# [Work required]
Without any pictures, print the lines below from the one that has "The width and height of the screenshot is (1035, 776)." through the one that has "Open the Capas menu", exactly and nothing else.

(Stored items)
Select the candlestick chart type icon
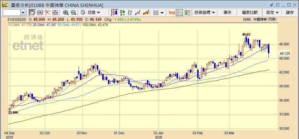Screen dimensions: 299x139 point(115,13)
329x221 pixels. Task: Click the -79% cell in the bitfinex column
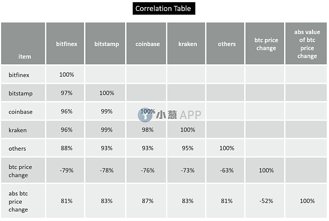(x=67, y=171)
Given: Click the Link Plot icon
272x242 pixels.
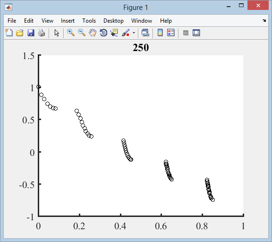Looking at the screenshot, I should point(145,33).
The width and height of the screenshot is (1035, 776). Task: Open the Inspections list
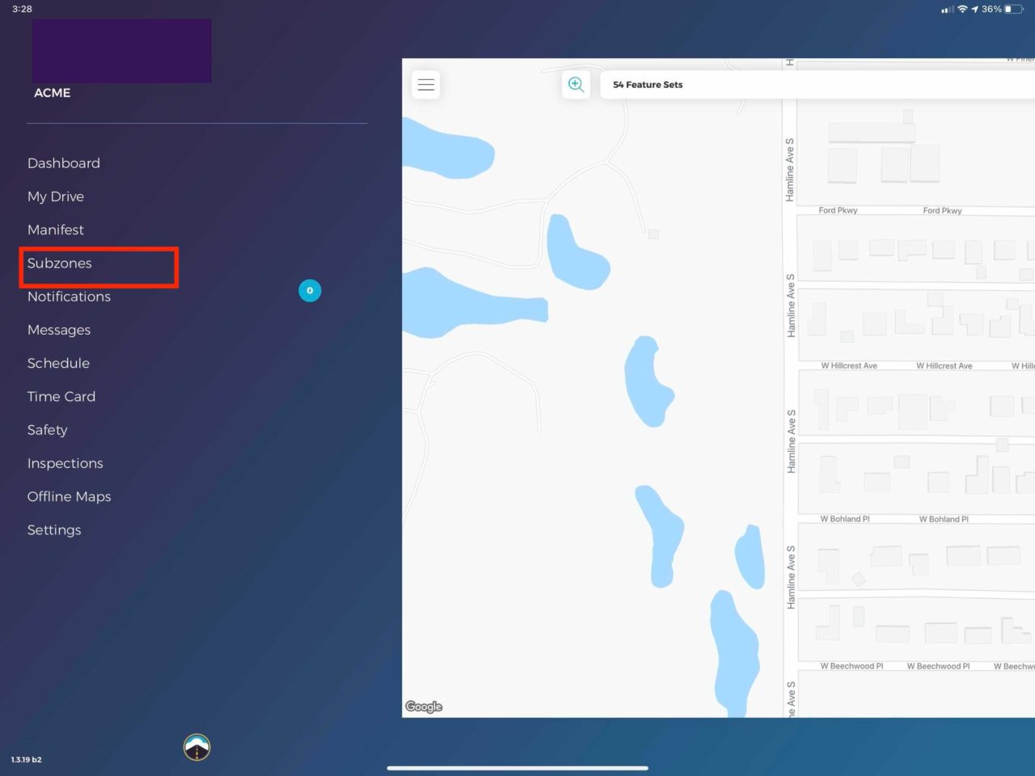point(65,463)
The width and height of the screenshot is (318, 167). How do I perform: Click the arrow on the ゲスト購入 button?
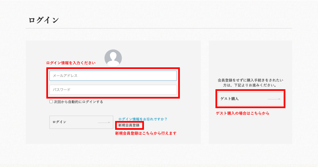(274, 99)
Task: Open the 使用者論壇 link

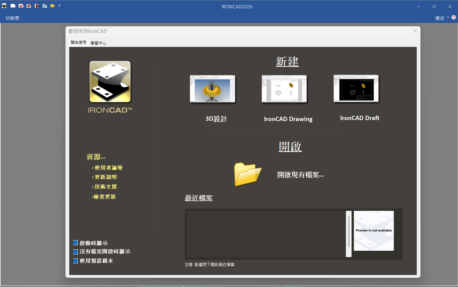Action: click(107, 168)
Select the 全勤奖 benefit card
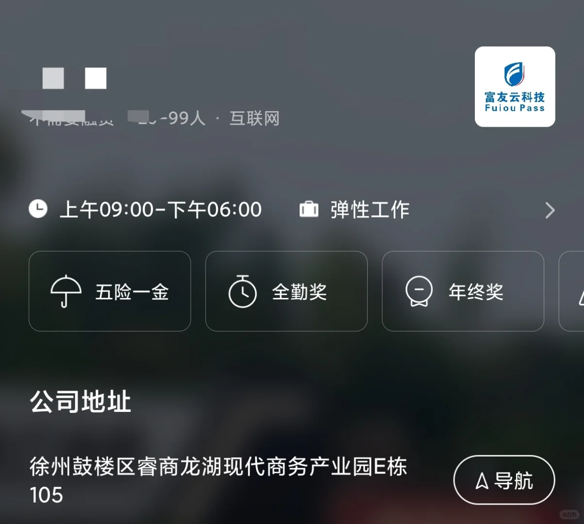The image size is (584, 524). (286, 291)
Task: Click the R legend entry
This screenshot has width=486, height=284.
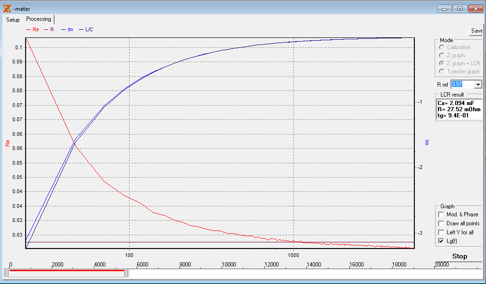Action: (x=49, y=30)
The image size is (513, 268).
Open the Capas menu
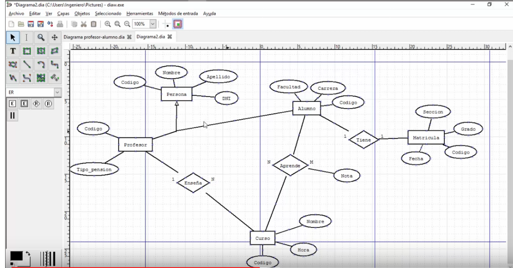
* * *
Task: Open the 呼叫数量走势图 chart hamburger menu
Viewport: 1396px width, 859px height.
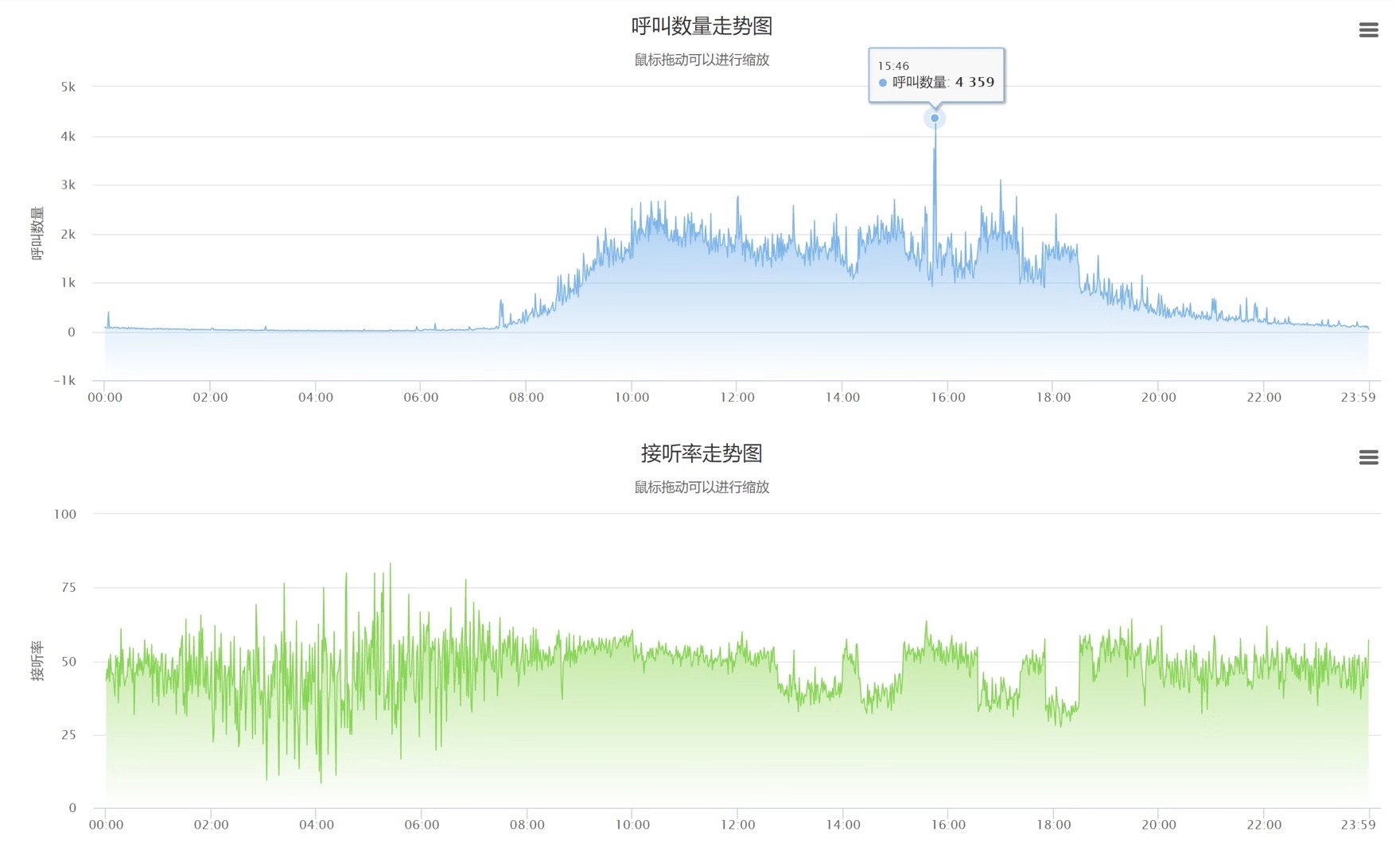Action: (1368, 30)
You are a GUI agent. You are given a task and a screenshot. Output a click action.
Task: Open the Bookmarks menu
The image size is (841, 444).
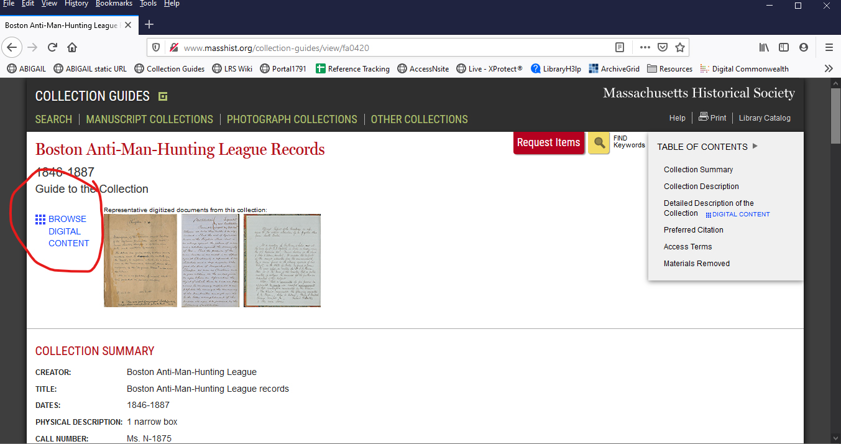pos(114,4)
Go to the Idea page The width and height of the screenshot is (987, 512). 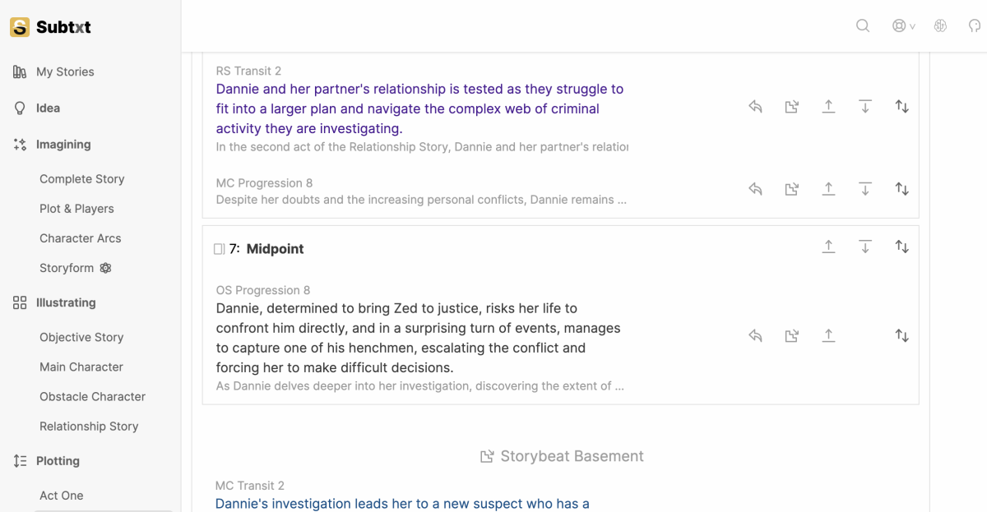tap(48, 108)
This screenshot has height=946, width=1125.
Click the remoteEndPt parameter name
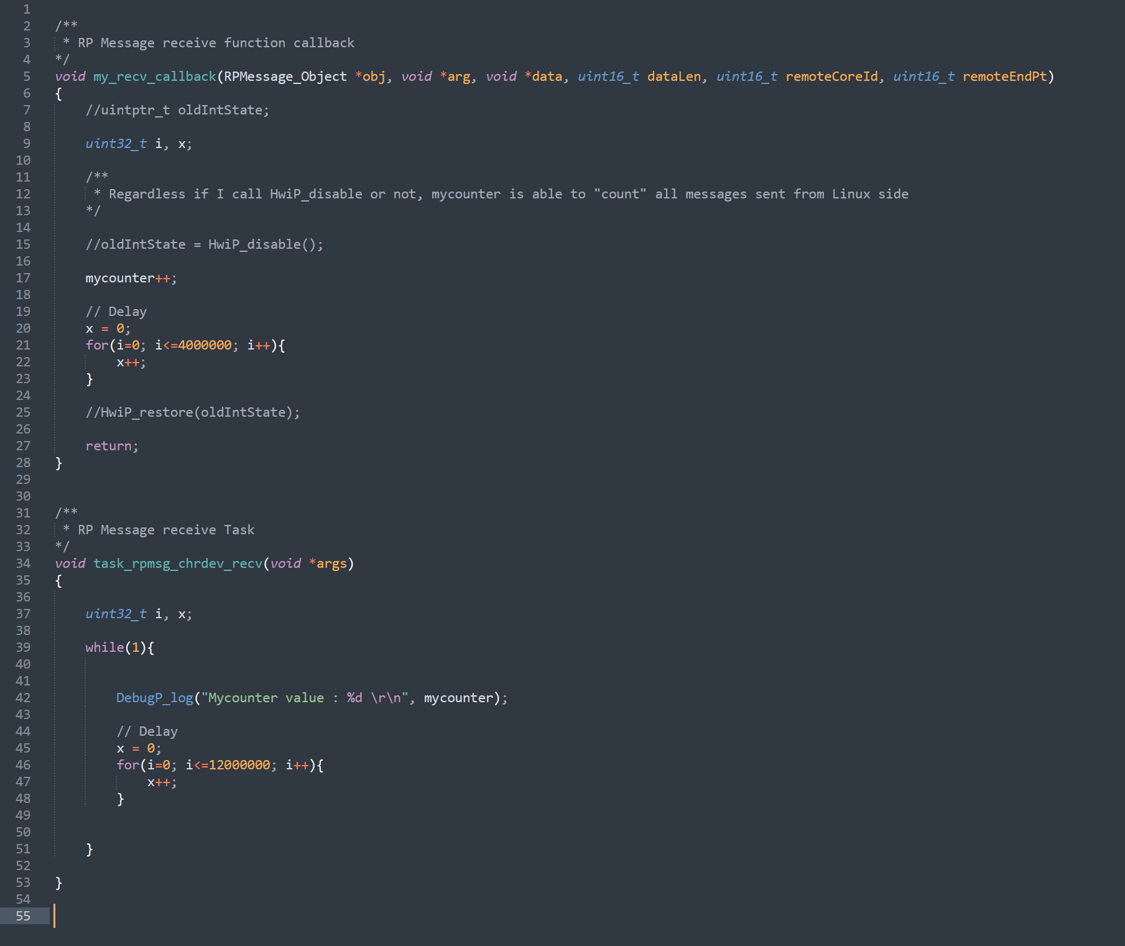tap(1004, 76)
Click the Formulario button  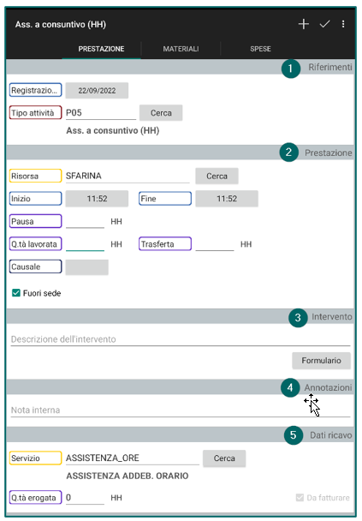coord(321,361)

# [Solution for this problem]
The width and height of the screenshot is (1035, 776). Task: Open the Inspections list
point(65,463)
The width and height of the screenshot is (318, 167). How do I perform: Click the arrow on the ゲスト購入 button?
(274, 99)
Task: Open the 使用者論壇 link

Action: click(107, 168)
Select the 全勤奖 benefit card
The image size is (584, 524). (286, 291)
Task: Click the R legend entry
This screenshot has width=486, height=284.
Action: (x=49, y=30)
The image size is (513, 268).
Open the Capas menu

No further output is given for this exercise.